In an interview released on YouTube on Thursday with the intent to communicate, Scott said he feels he did everything he could about the situation.
He said he didn’t know exact details until minutes before the press conference. When told that people collectively screamed to stop the song each time to get his attention.
“Anytime you can hear something like that, you want to stop the show. You want to make sure the fans get the proper attention they need. Any time I could see anything like that, I did,” Scott said.
When asked about what he could see and hear, Scott explained.
“You have a view of like 50,000 people. You’ve got sound, lights, pyro, inner ear sound, you’ve got your mic. you’ve got music. You’ve got your bands. All type of stuff going on,” Scott said.
“Anytime you can feel anything close to you, you definitely get to that. You can only help what you can see and whatever you’re told. Whenever somebody tells you to stop, you stop. This wasn’t it.
“People didn’t show up there to be harmful,” Scott continued. “People showed up to have a good time and something unfortunate happened… and I think we just got to figure out, you know, what that was.”
As for “raging” and how to identify it in a crowd, Scott explained it is “an experience of having fun. Not just, or harm. It’s not about that. It’s just about letting go and having fun. Help others. You know, love each other. It’s not about harm. The energy is high.”
As for his initial video, the night of, Scott explains he was trying to get information out to his fans and communicate.
“I just wanted to get something out. My true intentions were to touch to the fans, families – we here. We grieving. And we’ll get through this process. At that time, we just knew that people passed. We didn’t know how.”
When asked about the trampling in the afternoon, hours before the concert even started, Scott said he wasn’t told about it. that police went to his trailer to congratulate him. That his merchandise booth was briefly shut down, then reopened.
When asked about if he had any prior knowledge of the poor planning and understaffing at the event, he said, “We just trust the professionals control what they can in the crowd.”
As for when the show ended, Scott said, “There was no communication on why the show would end.” Just that the show would end right after the guest came out. That guest was Drake.

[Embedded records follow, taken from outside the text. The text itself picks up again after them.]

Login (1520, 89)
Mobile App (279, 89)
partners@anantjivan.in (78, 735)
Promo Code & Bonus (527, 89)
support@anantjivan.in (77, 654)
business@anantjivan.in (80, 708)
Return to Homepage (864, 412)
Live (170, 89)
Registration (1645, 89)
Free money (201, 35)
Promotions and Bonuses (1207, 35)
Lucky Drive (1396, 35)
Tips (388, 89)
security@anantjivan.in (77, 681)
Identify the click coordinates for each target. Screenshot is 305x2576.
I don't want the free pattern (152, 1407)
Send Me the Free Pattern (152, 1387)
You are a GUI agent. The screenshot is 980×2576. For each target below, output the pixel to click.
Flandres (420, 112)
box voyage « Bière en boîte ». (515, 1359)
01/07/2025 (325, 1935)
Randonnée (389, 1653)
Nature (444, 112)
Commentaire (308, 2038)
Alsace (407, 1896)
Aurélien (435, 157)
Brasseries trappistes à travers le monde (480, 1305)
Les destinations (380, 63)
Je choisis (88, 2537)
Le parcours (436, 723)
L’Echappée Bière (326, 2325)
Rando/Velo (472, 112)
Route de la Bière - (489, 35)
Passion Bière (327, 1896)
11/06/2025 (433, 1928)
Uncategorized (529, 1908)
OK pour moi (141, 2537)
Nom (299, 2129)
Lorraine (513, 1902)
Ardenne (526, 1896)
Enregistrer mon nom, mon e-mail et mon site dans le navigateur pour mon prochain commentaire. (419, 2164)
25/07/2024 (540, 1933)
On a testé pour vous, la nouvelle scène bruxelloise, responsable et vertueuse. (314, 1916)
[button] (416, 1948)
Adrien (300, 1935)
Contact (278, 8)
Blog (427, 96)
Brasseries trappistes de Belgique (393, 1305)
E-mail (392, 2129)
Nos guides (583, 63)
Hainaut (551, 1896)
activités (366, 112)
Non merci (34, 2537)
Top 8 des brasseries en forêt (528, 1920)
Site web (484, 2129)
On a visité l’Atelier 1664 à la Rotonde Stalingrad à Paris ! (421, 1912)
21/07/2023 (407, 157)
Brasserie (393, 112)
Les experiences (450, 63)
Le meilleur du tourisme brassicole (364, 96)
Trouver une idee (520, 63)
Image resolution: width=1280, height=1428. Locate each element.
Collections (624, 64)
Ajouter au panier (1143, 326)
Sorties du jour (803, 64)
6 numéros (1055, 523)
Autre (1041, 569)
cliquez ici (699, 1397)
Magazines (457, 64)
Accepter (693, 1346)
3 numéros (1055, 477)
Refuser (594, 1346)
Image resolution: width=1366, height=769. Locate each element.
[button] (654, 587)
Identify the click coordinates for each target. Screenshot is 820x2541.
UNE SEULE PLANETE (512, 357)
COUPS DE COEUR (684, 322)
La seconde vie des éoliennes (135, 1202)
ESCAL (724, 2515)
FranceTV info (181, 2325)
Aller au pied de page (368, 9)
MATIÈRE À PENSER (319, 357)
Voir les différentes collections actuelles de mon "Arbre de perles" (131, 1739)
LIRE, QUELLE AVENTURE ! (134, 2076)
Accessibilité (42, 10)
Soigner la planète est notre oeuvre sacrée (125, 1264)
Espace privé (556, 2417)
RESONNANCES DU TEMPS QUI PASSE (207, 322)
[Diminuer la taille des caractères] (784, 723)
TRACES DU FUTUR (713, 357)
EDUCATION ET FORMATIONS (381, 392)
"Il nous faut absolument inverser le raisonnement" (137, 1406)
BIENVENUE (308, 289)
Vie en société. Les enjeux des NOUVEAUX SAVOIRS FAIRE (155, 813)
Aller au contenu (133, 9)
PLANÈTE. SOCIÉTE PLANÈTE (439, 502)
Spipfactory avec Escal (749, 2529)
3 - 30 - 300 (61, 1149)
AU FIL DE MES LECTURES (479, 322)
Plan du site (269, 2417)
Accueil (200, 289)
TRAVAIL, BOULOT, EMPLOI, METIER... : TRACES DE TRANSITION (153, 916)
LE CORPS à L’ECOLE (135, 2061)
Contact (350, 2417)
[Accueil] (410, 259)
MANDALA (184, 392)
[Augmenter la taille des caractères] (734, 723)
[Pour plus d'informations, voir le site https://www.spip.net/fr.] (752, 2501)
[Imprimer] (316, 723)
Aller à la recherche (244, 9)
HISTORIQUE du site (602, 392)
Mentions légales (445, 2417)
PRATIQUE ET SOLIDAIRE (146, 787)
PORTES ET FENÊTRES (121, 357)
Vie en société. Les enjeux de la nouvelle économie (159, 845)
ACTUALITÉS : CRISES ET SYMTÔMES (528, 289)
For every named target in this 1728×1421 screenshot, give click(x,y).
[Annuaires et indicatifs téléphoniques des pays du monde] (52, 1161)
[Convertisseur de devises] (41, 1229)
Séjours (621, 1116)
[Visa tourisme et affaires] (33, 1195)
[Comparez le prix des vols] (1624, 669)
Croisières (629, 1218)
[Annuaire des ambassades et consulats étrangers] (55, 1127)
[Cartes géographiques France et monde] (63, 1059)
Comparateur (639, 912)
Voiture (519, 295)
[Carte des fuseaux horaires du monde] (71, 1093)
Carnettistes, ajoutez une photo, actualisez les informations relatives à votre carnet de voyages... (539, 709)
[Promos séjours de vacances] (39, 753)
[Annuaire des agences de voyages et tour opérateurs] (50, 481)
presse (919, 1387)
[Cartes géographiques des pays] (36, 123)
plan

When asked about being put upon for blame, Scott said, “I understand. I am the face of the festival. People want to put it on me. But at the end of the day, I don’t think it’s more about that. It’s more about stepping up to figure out what the problem is. I can take that.”
As for his music being called satanic, he said, “I’m a man of God. Your music is self expression. I always preach love. Love one another and step into that. People are just collecting and look at things, visuals, and have not idea of what art might be. Evil is not what we are a part of.”
On Tuesday, a judicial board has ruled that the more than 300 lawsuits that have been filed so far in Houston following a crowd surge at the Astroworld festival that left 10 people dead will be handled by one judge.
The consolidation order was issued Tuesday by a board of judges in Harris County.
Those who have been sued include Scott, who created the festival and was the headliner, concert promoter Live Nation and other companies connected to the event.
The consolidation that was granted Tuesday might conflict with a similar request that’s before a state panel overseen by the Texas Supreme Court.